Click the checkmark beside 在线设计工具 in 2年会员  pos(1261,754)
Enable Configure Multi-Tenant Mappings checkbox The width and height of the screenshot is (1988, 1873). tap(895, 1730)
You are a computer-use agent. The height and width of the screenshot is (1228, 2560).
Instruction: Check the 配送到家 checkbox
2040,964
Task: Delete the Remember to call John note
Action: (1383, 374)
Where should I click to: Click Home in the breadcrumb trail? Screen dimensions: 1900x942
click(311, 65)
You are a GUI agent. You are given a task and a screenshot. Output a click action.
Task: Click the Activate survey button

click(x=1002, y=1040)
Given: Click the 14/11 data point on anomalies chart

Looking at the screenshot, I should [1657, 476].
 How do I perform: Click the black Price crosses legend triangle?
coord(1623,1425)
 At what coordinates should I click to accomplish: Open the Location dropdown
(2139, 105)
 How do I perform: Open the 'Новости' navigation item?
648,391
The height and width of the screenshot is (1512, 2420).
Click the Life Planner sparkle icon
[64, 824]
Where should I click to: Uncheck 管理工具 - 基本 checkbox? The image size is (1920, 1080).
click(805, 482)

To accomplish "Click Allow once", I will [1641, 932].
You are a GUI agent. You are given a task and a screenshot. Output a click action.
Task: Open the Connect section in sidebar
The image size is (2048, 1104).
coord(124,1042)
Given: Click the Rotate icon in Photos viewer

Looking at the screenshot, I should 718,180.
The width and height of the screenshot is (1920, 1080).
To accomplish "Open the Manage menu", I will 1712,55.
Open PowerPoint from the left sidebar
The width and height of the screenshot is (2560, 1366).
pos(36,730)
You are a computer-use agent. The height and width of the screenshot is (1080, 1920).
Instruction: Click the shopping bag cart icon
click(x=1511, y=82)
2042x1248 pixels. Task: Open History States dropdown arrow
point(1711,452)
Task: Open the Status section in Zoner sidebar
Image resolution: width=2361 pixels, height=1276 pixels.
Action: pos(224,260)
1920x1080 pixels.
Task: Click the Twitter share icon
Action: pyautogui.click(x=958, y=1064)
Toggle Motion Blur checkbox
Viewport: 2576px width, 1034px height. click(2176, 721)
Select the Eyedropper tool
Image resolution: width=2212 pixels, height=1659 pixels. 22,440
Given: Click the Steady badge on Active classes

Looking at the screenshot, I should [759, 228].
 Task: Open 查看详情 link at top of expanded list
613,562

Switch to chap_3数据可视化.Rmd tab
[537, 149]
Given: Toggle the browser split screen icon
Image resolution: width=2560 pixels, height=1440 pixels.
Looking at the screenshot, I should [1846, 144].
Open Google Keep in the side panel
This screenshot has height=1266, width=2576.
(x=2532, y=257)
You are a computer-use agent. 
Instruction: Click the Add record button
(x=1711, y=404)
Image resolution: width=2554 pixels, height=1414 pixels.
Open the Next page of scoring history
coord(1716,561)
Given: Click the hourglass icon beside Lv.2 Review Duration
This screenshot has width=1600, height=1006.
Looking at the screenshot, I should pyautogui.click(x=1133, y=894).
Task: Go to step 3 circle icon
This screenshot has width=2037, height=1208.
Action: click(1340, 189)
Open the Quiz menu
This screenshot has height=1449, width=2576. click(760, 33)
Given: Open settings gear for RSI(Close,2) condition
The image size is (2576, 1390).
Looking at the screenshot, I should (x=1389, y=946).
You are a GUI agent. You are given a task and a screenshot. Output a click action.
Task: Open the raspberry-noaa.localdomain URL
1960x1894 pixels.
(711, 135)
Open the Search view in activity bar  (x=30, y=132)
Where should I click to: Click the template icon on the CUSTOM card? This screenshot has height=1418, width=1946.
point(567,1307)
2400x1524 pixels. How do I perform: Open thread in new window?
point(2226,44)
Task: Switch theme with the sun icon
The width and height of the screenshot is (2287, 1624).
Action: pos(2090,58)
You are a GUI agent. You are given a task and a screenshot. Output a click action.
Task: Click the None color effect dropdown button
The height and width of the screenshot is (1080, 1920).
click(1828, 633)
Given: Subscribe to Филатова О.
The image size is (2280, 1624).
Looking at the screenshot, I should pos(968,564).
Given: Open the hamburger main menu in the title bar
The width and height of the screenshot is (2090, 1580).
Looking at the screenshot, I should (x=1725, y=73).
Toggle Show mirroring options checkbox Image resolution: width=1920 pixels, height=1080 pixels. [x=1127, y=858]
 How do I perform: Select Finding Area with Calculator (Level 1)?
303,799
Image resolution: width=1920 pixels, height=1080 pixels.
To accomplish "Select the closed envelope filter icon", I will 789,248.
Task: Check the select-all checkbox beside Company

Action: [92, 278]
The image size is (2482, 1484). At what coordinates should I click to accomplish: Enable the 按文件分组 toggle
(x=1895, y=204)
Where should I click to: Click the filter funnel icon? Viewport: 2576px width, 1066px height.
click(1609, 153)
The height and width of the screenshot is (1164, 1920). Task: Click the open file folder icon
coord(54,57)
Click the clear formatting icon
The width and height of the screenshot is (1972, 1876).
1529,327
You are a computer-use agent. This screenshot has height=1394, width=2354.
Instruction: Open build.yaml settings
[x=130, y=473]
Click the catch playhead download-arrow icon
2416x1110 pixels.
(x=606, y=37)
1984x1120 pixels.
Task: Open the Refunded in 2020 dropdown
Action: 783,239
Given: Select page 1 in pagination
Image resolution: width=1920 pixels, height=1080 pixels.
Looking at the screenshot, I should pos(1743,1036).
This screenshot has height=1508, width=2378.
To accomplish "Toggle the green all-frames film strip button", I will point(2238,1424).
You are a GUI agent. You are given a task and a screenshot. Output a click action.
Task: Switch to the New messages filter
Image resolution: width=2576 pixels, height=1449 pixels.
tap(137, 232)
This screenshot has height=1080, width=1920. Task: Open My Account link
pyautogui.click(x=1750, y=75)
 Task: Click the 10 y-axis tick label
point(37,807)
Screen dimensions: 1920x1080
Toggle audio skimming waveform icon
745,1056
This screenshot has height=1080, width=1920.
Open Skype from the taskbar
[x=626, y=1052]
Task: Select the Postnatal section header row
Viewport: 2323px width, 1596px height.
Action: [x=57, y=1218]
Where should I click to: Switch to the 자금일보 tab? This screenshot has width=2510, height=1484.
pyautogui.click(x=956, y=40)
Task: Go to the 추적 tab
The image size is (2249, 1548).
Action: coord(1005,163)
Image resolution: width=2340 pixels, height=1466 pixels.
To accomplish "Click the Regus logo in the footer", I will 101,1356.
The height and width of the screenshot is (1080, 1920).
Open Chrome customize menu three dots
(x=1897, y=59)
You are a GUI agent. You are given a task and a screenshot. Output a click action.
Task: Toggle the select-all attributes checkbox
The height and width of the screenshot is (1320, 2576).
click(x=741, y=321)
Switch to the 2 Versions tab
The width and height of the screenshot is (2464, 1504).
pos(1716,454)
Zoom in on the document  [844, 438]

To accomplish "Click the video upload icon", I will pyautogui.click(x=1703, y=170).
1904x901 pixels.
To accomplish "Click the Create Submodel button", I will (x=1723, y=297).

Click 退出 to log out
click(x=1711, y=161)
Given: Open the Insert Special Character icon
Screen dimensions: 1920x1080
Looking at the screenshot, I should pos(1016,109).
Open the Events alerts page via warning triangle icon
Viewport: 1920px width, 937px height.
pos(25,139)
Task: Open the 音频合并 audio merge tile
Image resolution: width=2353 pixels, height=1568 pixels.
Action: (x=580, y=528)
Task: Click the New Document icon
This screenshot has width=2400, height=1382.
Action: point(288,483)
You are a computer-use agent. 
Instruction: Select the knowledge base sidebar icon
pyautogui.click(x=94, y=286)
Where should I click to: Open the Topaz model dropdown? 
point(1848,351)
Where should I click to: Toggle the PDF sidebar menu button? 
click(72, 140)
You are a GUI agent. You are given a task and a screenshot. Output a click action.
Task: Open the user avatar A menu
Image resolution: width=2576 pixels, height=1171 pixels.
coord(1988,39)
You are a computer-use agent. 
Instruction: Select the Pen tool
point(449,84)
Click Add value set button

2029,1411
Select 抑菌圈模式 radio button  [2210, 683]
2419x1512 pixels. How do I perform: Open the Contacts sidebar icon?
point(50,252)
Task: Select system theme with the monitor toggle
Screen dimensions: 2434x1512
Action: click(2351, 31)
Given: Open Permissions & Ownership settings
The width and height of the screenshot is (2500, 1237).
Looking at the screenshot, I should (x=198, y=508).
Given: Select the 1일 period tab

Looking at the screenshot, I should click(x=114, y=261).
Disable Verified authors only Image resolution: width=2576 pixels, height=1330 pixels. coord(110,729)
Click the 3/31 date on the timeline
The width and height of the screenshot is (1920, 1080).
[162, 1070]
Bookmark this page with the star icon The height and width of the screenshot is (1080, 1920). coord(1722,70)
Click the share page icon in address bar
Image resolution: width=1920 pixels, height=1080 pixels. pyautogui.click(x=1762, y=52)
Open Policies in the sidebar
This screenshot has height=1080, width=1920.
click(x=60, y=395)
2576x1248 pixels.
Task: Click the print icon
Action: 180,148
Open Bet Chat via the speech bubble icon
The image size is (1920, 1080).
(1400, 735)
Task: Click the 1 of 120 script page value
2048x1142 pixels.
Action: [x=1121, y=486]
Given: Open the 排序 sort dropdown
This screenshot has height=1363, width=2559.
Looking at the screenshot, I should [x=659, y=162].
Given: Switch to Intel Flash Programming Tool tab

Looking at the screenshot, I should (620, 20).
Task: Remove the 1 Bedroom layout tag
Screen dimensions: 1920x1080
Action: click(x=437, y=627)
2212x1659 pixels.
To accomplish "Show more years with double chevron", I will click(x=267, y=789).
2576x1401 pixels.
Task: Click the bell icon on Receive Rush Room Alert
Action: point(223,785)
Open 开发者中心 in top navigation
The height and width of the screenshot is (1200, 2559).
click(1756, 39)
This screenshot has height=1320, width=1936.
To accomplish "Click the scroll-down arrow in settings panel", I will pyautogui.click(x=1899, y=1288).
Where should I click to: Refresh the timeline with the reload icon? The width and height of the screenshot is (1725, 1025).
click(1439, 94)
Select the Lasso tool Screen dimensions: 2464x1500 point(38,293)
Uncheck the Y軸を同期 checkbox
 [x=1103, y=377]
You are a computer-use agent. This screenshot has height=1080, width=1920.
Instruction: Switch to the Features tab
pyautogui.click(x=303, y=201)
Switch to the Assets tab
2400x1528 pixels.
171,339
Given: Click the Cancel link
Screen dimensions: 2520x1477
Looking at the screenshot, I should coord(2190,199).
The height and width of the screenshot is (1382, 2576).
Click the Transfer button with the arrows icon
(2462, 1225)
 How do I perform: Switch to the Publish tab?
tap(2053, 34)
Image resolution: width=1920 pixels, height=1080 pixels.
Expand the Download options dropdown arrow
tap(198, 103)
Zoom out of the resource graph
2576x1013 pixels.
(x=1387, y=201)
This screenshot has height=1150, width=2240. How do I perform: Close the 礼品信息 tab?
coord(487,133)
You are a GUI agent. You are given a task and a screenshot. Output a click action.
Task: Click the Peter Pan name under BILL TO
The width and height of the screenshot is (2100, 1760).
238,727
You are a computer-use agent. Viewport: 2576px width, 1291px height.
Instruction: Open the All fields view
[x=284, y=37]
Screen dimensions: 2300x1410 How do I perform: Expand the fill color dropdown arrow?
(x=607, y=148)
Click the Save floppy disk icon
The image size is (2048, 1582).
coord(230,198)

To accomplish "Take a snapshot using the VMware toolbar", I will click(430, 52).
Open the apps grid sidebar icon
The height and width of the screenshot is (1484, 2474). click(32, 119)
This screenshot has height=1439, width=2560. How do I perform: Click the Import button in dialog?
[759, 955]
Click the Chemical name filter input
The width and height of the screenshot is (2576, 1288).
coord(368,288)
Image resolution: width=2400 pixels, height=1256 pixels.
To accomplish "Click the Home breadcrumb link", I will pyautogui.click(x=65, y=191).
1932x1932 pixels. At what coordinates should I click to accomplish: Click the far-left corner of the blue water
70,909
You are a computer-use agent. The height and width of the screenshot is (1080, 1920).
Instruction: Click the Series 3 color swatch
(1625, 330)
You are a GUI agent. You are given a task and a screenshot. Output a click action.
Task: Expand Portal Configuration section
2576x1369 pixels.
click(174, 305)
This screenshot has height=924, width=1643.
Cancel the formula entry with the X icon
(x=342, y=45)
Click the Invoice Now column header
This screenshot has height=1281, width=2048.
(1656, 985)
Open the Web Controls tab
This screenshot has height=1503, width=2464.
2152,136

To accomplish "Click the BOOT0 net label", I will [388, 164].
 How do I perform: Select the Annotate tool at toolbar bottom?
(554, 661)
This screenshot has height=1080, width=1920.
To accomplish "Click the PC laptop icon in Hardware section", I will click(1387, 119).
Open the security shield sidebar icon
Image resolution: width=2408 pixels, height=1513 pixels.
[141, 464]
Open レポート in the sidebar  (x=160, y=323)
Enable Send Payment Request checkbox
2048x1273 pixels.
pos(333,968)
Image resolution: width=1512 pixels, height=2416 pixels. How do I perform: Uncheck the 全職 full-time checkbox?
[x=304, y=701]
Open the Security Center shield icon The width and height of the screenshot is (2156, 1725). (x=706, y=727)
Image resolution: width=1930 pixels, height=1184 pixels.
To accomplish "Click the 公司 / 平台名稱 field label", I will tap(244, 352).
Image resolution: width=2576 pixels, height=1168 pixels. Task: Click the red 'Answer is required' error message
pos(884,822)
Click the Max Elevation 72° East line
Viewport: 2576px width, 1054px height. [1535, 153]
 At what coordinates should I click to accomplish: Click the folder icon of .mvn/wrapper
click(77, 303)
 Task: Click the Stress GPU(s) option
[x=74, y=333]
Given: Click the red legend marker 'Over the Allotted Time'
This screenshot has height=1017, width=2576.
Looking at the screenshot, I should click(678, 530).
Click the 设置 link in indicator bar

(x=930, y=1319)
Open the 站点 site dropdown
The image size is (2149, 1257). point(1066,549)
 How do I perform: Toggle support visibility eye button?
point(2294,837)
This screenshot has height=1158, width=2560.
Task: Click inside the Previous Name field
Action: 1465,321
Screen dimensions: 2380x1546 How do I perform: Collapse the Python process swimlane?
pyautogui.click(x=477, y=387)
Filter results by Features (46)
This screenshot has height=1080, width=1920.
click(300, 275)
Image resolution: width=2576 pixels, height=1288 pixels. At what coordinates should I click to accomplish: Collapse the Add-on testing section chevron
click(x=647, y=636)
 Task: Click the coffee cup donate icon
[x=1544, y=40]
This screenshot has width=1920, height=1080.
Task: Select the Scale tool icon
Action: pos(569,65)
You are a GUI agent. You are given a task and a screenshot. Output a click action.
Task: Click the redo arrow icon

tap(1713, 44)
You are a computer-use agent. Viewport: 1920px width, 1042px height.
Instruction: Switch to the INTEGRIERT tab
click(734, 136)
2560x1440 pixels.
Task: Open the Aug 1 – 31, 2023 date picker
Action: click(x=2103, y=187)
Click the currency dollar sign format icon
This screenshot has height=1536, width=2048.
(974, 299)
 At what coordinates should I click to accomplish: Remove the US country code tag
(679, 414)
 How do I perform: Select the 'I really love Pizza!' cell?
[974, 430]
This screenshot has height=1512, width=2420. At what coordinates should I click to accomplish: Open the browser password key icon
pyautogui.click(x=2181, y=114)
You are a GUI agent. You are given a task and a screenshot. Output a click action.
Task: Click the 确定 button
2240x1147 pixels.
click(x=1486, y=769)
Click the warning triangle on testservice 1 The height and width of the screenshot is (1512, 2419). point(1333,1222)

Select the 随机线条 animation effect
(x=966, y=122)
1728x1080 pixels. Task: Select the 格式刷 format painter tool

» **Exercise details**
Search the entries for the string "panel" and collect each line that has it.

» **The answer**
Open Google Keep in the side panel
To accomplish "Click the scroll-down arrow in settings panel", I will pyautogui.click(x=1899, y=1288).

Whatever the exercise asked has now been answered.